A cross-section of teachers from public basic schools have expressed their concerns on what a daunting task it will be trying to enforce adherence to COVID-19 protocols among students, especially outside the classroom.
Speaking to the B&FT under anonymity, some teachers of public schools in Accra indicated that government may do its best by providing the necessary safety requirements such as nose masks, hand sanitisers and Veronica buckets among others to the schools, which teachers would ensure students put the masks on when in the classroom – but when they are outside the classroom it becomes difficult to enforce.

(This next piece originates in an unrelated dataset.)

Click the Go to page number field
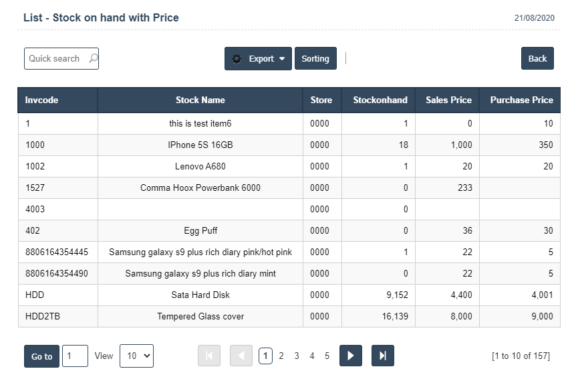coord(75,356)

“This morning, for instance, some of our pupils came without nose masks; and when we enquired from them why they are not wearing a mask, we realised most of them had put it in their pocket claiming they cannot breathe well. We forced them to put them on, which they did; but during break-time, most of them took them off while playing with their friends on the field.
“We know teaching children is a herculean task, so it will take time to get them to comply – but a disadvantage is that it may be too late for this if we are not lucky enough, and one of them gets infected. The dangerous moments that require extra attention is from their homes to school, during break periods, and on their way back to their homes from school especially,” a public-school teacher told the B&FT.
At the Manle Dada Basic School, South- La, a journalist from the B&FT chanced upon a situation where a teacher was chasing students with a cane to stop playing and go home after school closure – but the students were running around the school with the teacher, which is a clear indication of the heavy task that lies ahead for teachers.
Sir Patrick, a basic-six teacher in a public school at Odumase-Krobo, Eastern Region, indicated that his school is yet to receive Personal Protective Equipment (PPE) from the district Ghana Education Service (GES) secretariat; but most of the pupils come to school with their own nose mask. However, the challenges remain similar to the aforementioned.
“The boys have missed their colleagues, and so are interested in playing with them on the field and chatting with them rather than sitting quiet in the classroom; and they always shift their mask to the jaw level to talk to their friends. Even as adults, we sometimes get tired and want to remove it for a little relief; likewise, this should be expected of the children, so it’s going to be a difficult task going forward,” he said.
Some teachers also expressed fear for their own lives considering the behaviour of pupils coupled with the increasing number of cases being recorded in the country in recent times. “We are happy as teachers to get back to school after the long break, but I am quite scared. New cases are recorded every now and then, and to think of handling more than 50 students from different homes is quite dangerous,” said Huda Saeed, a teacher in Accra.